We are an awfully divided society and the Dalits are the worst sufferers. Recently, I came across another instance of extreme perfidy and oppression. Under a central government scheme, the Madhya Pradesh government was to provide drinking water facilities to the Saharia tribes in Guna and the contiguous district.

The Saharia tribe is designated as a particularly vulnerable tribal group. They are oppressed everywhere by people of more dominant castes in that region, as is the typical case with scattered and voiceless groups. These dominant-caste people would take the money meant for creating a scheme for the Saharias, build a scheme in their own hamlet and then prevent the Saharias from filling water from the systems! So the poor Saharias still trudged miles to get their daily water. And that burden came on — you guessed it right— the emaciated Saharia women.

Oppressive power

This brings me to the less voiced dimension of social issues. When I need water for my home, I must get it from whichever source. If you control the source, I am a supplicant and dependent on you. Obverse of dependence is power, and so you wield power over me for my immediate, urgent needs. Not only our honorable countrymen exploit such raw power to extract what they want, and you have noted that it is the women who front the weaker homes on these matters, they revel in the power it gives them.

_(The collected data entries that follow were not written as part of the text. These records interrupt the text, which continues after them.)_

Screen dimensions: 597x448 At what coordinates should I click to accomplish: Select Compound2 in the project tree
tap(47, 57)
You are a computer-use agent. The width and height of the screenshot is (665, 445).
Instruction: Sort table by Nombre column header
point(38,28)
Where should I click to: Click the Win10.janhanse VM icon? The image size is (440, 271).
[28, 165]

They can suddenly order: “aaj se tumhara yahanse pani lena band (from today, you will not fill water from here),” should the woman filling water be seen as lacking in complying with some demand. I seriously hope you do not think I exaggerate. If you do, please come out of your sanitized, wishful image of our society.

How will nal se jal deal with all these messy issues? Nal se jal for every household, as promised, would eliminate such dependence, and hence, reduce the power of those who currently wield it. Will they, the local power structures invariably caught in the elite capture by powerful middle castes, ensure that the Dalits, often landless if not also homeless, have nal (tap) in their homes? Or will they say Dalits do not need such luxuries and provide half a stand post in their hamlet?

How to ensure equity?

Will they ensure that there is some degree of equity in water distribution or will the story of gross inequity from cities like Delhi get copy-pasted in reality all over? While homes in slums pay Rs 20 per bucket of water, people in the posh Lutyens area maintain lush green lawns and at times even fountains. Will it be the same in our villages?

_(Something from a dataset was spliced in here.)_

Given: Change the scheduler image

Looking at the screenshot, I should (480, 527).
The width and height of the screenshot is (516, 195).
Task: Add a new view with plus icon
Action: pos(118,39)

Will the local power structures ensure 24×7 water supply in their homes but half an hour a day for 100 Dalit homes? It is worth noting that nal se jal involves infrastructure of overhead tanks, pipelines and the like. While a security man can guard the overhead tanks, pipelines run everywhere and can be breached by those who wield a hammer by those who have the desire and strength to strike. Are we envisaging a situation in which government creates equitable infrastructure only to be destroyed in a week by the local elite?

I do not wish to be a naysayer or a pessimist. I have noted in the three articles a number of issues connected with nal se jal. I am aware that we are a country that is huge, has bewildering diversity in every possible aspect. None of the issues that I have listed is new or unfamiliar to practical men and women in power.

I sincerely hope that the program takes off after due consideration of all these matters. I would be among the happiest persons if even half my rural sisters were able to get the comfort of filling water from a tap in their homes in coming five years. A capable government can achieve results, though five years may be an aspirational target. Let us hope for the best and support everything that is constructive.

Sanjiv Phansalkar is associated closely with Transform Rural India Foundation. He was earlier a faculty member at the Institute of Rural Management Anand (IRMA). Phansalkar is a fellow of the Indian Institute of Management (IIM) Ahmedabad. Views are personal.